CRIPPLING THE AUTONOMY OF THE FUNDAMENTAL RIGHT TO INFORMATION
Dr. Manmohan Singh introduced the Right to Information (RTI) Bill during his duration as the Prime Minister of India. It was the first ever step taken by any government towards the problem of corruption in India. The RTI Bill was introduced in the Lok Sabha on 23rd December, 2004, to which certain recommendations were suggested by the Parliamentary standing committee and on an amended Right to Information Bill was introduced in the Lok Sabha on 10th May, 2005 and was approved on 11th May, 2005. Subsequently, Rajya Sabha approved the same on 12th May, 2005. On 15 June, 2005, assent was given by the President, “A.P.J Abdul Kalam”. Henceforth, both the State and Central Government had been given 120 days for entirely implementing the provisions of the Act. The act was enforced on 12th October, 2005. It protects two Fundamental Rights given in the Indian Constitution, namely, “Freedom of Expression and Speech” under article 19(1)(a) and the Fundamental “Right to Life and Personal Liberty” under article 21.

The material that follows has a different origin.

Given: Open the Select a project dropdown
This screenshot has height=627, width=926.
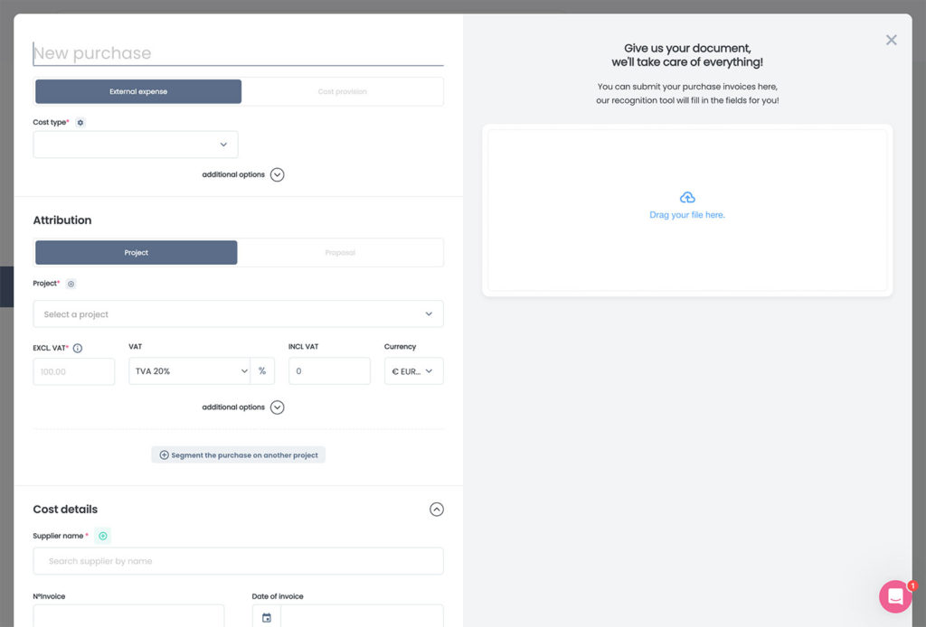Looking at the screenshot, I should pyautogui.click(x=238, y=314).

On the date of enactment of the RTI Act, only sections 4(1), 5(1) (2), 12, 13, 15, 16, 24, 27, and 28 were enforced. Rest of the provisions were to be enforced on the 120th day. The act comprises of 6 chapters, 31 sections and 2 schedules. The Act was amended on 1st August, 2019. On July 19th, 2019the Right To Information (Amendment) Bill, 2019 was introduced in Lok Sabha by the “Ministry of Personnel, Public Grievances and Pensions”. The bill sought to amend 3 sections of the main act, namely, sections 13, 16 and 27.
Section 13 under chapter III of the RTI act, 2005 provides for the “conditions of services and term of office” of the Chief Information Commissioner and Information Commissioners for Central level Information Commission. Section 16 under chapter IV of the RTI Act, 2005 provided for the “conditions of services term of office” of the State Chief Information Commissioner and Information Commissioners for the State level Information Commission. Further, Section 27 under chapter VI of the RTI Act, 2005 provides the the rule making powers given to the Appropriate Government to carry out the provisions of the Act.

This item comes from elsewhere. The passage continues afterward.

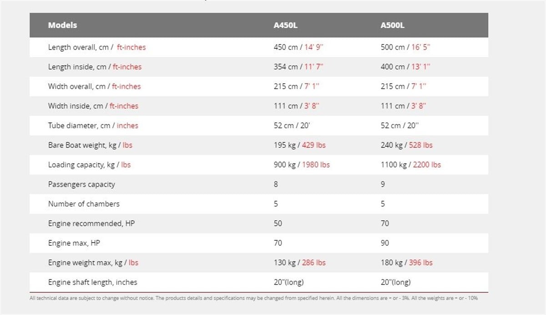Click the 354 cm / 11' 7'' value
The image size is (546, 315).
pyautogui.click(x=298, y=67)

The President’s assent to Right to Information (Amendment) Act, 2019 and was enacted on 1st August, 2019. The Amendment Act comprises of a total of 4 sections. In the amendment of section 13 and 16, a substitution of words has taken place. Meanwhile under section 27, an insertion of words has taken place by the amendment.
Further, we shall look at the difference between the two acts.
In the RTI, 2005, The Chief Information Commissioner, State Information Commissioner and Information Commissioners (ICs) at the central and state level were to hold office for a tenure of five year, whereas this provision has been removed and the center has been given power to notify the office tenure. As per the new rules, the tenure has been reduced to three years. Secondly, the salary scale of the CIC and ICs (at the central level) were equal to that of the Chief Election Commissioner and Election Commissioners, respectively. Similarly, the salary scale of the SIC and ICs of state level, were equal to that of the Election Commissioners and the Chief Secretary to the state government, respectively. Whereas, this provision has been removed by the amendment and now, powers have been given to the central government to decide the salaries, allowances, and other terms and conditions of service of CICs and ICs of both levels. The 2005 Act states if any Chief Information Commissioner or State CIC or any ICs were receiving pension or any retirement benefits from any previous government service, upon appointment, the new salaries will be reduced by an amount equal to that pension, whereas now this provision has been removed. Lastly, by the 2019 Act power has been given to Central and State Government to decide the rules for the tenure of Office of Chief Information Commission, State CIC and Information Commissions at both State and Center Level as well as to both Governments to decide the rules for the Allowances, Salaries and other terms and conditions of service of CIC, SIC and ICs at both State and Center Level.
By introducing these amendments to the act, the bill was highly criticized and objections were raised for compromising the independence of the RTI act.
CONTRADICTING THE FEDERALISTIC STRUCTURE OF THE RTI ACT -
Center has no authority on the State Consolidated Fund which curates to the salaries and allowances of the SIC. The State Government has been empowered with the rule making power under section 27, read with definition of “appropriate government” given under section 2 of the RTI Act. Section 27 hence, empowers the State Information Commissioner to settle the disputes which relate to accessing information or related to any public records which are held by any administrative authority under any respective state jurisdiction. The Central Government has been empowered with excessive power in the amended Act, thereby, wiping out the federal mechanism of the Right To Information Act.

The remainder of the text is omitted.